This is the main procedure by which the European Union makes law. It applies to almost all policy areas, including agriculture. An alternative term is ‘co-decision’.
Briefly, the procedure is as follows: the Commission writes a text which is its proposal for a new or revised act. The Commission writes the text after an extensive consultation process, which may be conducted in various ways (impact assessment, reports by experts, consultation of national experts, international organisations and/or non-governmental organisations, consultation via green and white papers, etc.). A consultation process is also launched among the different departments of the Commission to ensure that all aspects of the matter in question are taken into account.
The Commission’s proposed text is then adopted by the College of Commissioners. It is thereupon published in the Official Journal of the European Union (C Series). Simultaneously, the proposed text is sent to the European Parliament, to the Council, to all national parliaments and, depending on the policy area, to the Economic and Social Committee and/or the Committee of the Regions.
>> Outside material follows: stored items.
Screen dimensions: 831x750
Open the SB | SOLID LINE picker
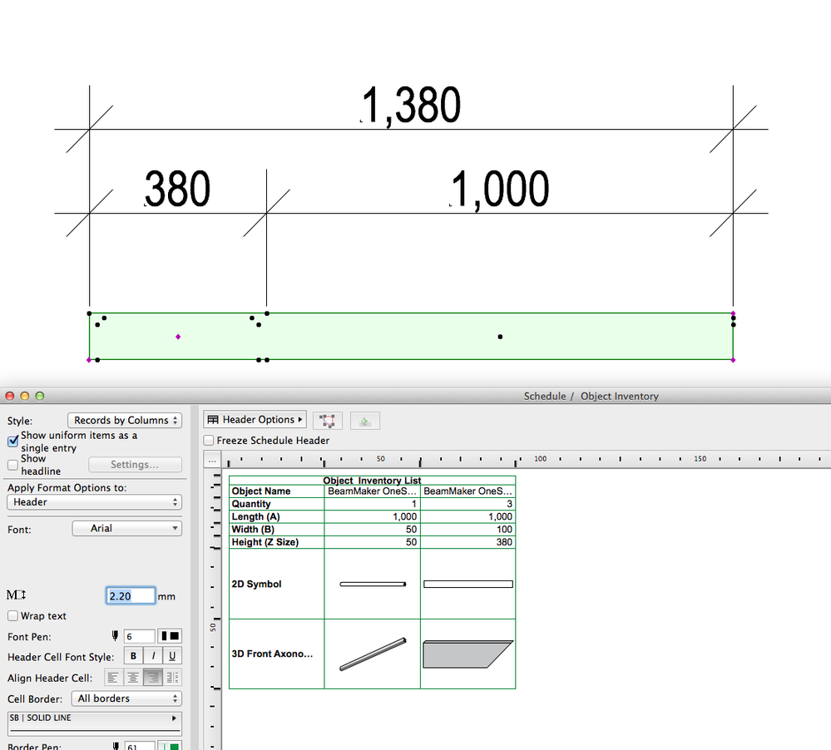coord(94,720)
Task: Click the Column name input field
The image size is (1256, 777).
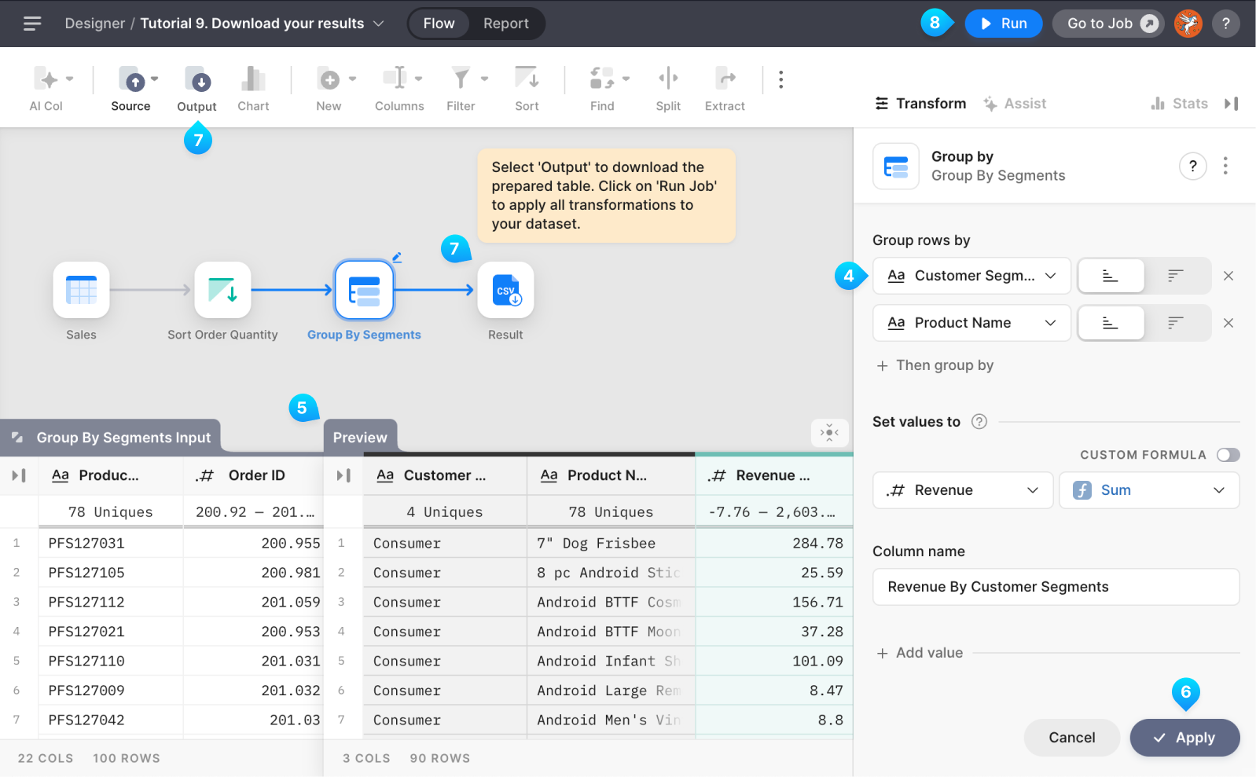Action: pyautogui.click(x=1056, y=587)
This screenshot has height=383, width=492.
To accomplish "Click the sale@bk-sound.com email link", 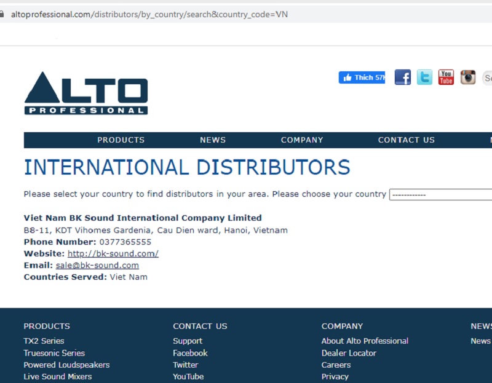I will coord(97,266).
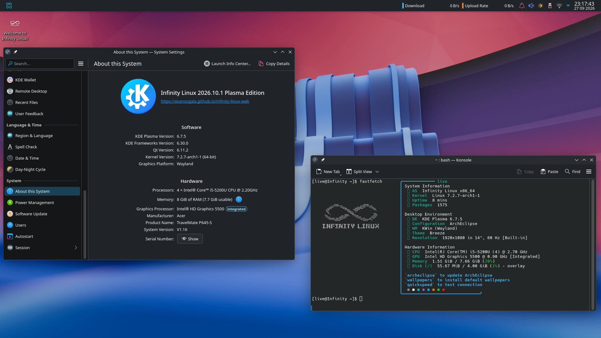Viewport: 601px width, 338px height.
Task: Click the memory info icon beside RAM
Action: 239,199
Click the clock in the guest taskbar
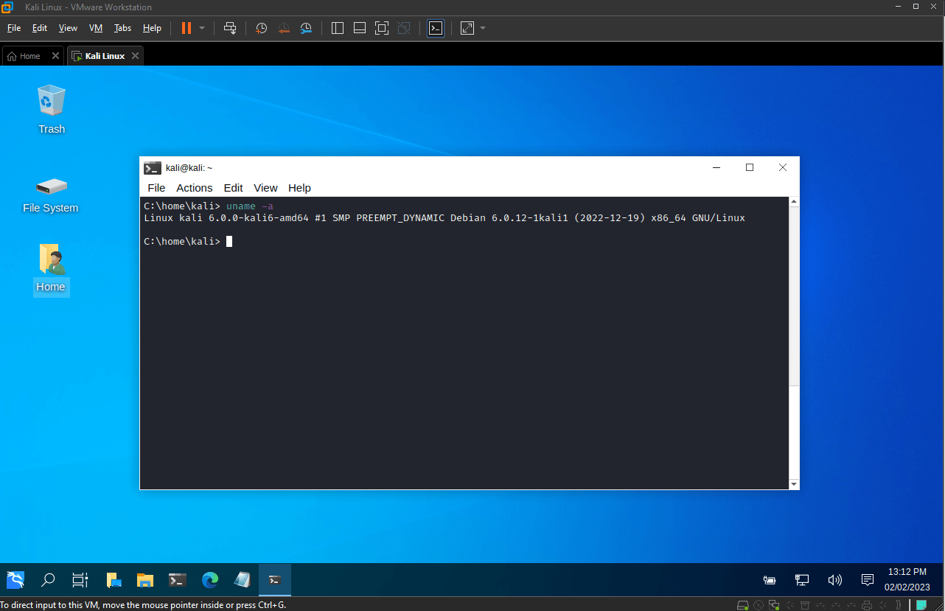Image resolution: width=945 pixels, height=611 pixels. click(906, 580)
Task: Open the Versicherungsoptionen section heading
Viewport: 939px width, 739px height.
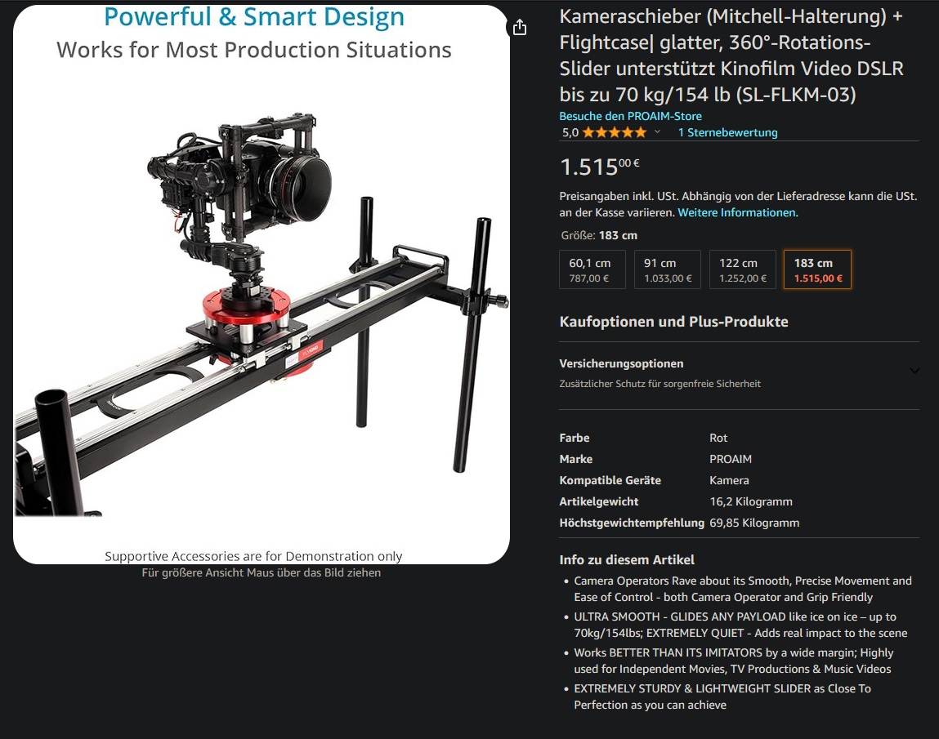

There then takes place the formal consideration and possible amendment of the text by the Council and the European Parliament. This is an iterative process - amendments being proposed by one institution for the consideration of the other in up to two readings in each institution. The objective is to derive a text that is acceptable to the both the Council and to the European Parliament.
In the event that, after two readings in each institution, the Council and the European Parliament have not reached agreement on a common text, they enter into a process known as conciliation. A committee is formed of representatives of the Council and of the European Parliament. Its task is to reach agreement on a joint text. If an agreed joint text is forthcoming, it is the subject of a third reading in each institution.
Once the two institutions have reached agreement on a common text, it is said to be adopted by the Council and the European Parliament. It is then published in the Official Journal of the European Union and becomes law.
If the two institutions cannot agree on a common text, the procedure ends and the Commission's proposal is rejected.
Prior to the Lisbon Treaty, proposals concerning agriculture were adopted by the ʽconsultation procedureʼ which did not require the agreement of the European Parliament. The Parliament had only the right to express its opinion on a proposal.
Now, no proposal can become law without the agreement of both the European Parliament and the Council. Putting the European Parliament – which is directly elected by European citizens – at the same level of responsibility as the Council, clearly strengthens the democratic aspect of the Common Agricultural Policy and ensures it continues to respond to the needs of citizens.
The ordinary legislative procedure was used for the 2013 reform of the Common Agricultural Policy. This was the first time that this procedure was used for a reform of this policy.